Second, neuroscientific evidence may offer greater likelihood of success for an insanity defense. The majority of neuroscientific research that exists in neurocriminology considers conditions that involve volitional impairment. In total, 28 states adopt an insanity standard that gives no consideration to volitional incapacity. As such, the opportunity to enter an insanity plea based on volitional impairment and, at the same time, offer neuroscientific evidence is limited – likely to states that have adopted an irresistible impulse test (IIT) (e.g., Colorado where the Aurora theater shooter James Holmes has entered an insanity plea). In “IIT” states, neuroscience may assist trial lawyers in overcoming some of the skepticism and prejudices that are associated with the insanity defense. Neuroscientific testimony would provide the jury with “hard” science evidence and provide a more precise description and location of the dysfunction, which may alleviate a number of concerns that the juries have in these cases. Psychology experiments thus far suggest you stand a better chance of success if neuroscientific evidence is used in support of an insanity claim.
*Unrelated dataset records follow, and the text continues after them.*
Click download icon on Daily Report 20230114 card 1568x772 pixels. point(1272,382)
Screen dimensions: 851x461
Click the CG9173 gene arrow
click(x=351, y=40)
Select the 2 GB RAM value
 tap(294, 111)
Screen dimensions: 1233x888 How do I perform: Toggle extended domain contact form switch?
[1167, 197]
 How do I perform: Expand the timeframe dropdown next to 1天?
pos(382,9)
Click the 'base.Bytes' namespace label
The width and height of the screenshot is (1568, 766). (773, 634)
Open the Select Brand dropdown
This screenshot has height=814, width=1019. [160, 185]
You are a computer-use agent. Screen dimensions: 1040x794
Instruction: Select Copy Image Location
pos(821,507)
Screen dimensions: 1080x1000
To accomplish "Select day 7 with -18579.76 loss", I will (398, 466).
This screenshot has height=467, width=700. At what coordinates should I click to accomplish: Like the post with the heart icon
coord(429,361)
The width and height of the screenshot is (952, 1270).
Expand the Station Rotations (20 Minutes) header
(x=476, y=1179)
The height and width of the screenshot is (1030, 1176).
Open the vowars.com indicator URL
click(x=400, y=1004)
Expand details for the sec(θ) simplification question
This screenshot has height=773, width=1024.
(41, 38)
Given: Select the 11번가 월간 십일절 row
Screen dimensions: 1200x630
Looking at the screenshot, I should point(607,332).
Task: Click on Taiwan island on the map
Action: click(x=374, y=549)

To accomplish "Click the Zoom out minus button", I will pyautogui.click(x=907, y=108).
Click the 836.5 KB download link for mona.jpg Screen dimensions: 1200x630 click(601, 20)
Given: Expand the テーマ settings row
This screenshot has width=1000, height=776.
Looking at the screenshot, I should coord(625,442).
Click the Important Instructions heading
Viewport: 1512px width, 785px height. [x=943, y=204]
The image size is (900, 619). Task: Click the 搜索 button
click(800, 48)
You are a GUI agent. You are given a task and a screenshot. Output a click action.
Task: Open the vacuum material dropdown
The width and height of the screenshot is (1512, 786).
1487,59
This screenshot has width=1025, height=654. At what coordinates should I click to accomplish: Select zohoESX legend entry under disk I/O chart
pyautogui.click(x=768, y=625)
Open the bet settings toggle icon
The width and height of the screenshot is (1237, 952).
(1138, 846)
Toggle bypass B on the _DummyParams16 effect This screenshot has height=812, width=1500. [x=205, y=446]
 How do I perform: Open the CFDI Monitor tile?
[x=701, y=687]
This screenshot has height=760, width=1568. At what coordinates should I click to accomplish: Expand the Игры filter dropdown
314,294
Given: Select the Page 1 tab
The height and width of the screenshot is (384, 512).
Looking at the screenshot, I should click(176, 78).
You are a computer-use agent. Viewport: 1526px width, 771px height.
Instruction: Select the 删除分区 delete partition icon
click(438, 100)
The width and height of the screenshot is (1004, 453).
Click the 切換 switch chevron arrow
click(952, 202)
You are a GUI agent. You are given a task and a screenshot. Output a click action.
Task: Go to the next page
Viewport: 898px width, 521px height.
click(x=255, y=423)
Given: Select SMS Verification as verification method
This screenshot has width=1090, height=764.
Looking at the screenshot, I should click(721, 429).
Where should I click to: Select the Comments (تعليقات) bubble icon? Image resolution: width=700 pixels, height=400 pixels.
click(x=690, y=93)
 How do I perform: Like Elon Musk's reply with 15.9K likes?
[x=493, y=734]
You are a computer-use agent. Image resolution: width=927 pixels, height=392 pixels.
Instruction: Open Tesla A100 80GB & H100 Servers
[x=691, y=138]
One might read this article and assume the use of neuroscientific evidence constitutes a “rich person’s defense” – available only to those that can afford neuroimaging, or to defense lawyers who can get the court to pay for the expense. However, several studies, including Schweitzer and Greene’s studies, as well as forthcoming studies, find that neuroscientific evidence (based on imaging) is no more persuasive than neuropsychological evidence (that employs only an external examination to find and characterize the neurological root of the illness). While fMRI and QEEG and structural MRI might be seen as the pinnacle of evidence (even if the images cannot be presented in the courtroom), framing the defense in terms of the brain may be effective regardless of whether it was an internal (e.g., neuroscientific) or external (e.g., neuropsychological) examination.

As noted at the outset, however, proceed with caution – and caution beyond that any good trial lawyer uses in defending a client. Don’t mine the brain for an excuse – it could backfire. Research on the impact of neuroscientific evidence remains ongoing. Relatively little research exists in this area and as this article highlights, the research that does exist provides unclear and mixed information about the potential impact of presenting neuroscience in court. A dysfunctional brain may be a double-edged sword. Attempting to mitigate responsibility by showing a biological contributor may have the opposite effect. Judges and juries may see a client as permanently damaged and unfixable, leading to a guilty verdict or a harsher sentence in the hopes that this permanently aggressive or dangerous defendant will not return to the streets any time soon. The success of using this type of evidence and defense may depend on the type of crime, the type of dysfunction and conclusions of the expert, as well as the beliefs of the jury in science, determinism/free will, mental illness and other yet unknown factors. Given the nature of this area and the complexities of presenting a defense using neuroscientific evidence, consulting an academic (someone who studies and understands juror decision making) may be useful. This area likely requires a team effort between lawyers and various experts to craft a successful defense.

Adam B. Shniderman is a doctoral candidate in Criminology, Law and Society at the University of California, Irvine. He specializes in the use of scientific evidence in courts, focusing on neuroscientific evidence. His current research examines the impact of neuroscientific evidence on jurors’ perceptions of criminal defendants. Following completion of his Ph.D. this spring, he will be an Assistant Professor of Criminal Justice at Texas Christian University.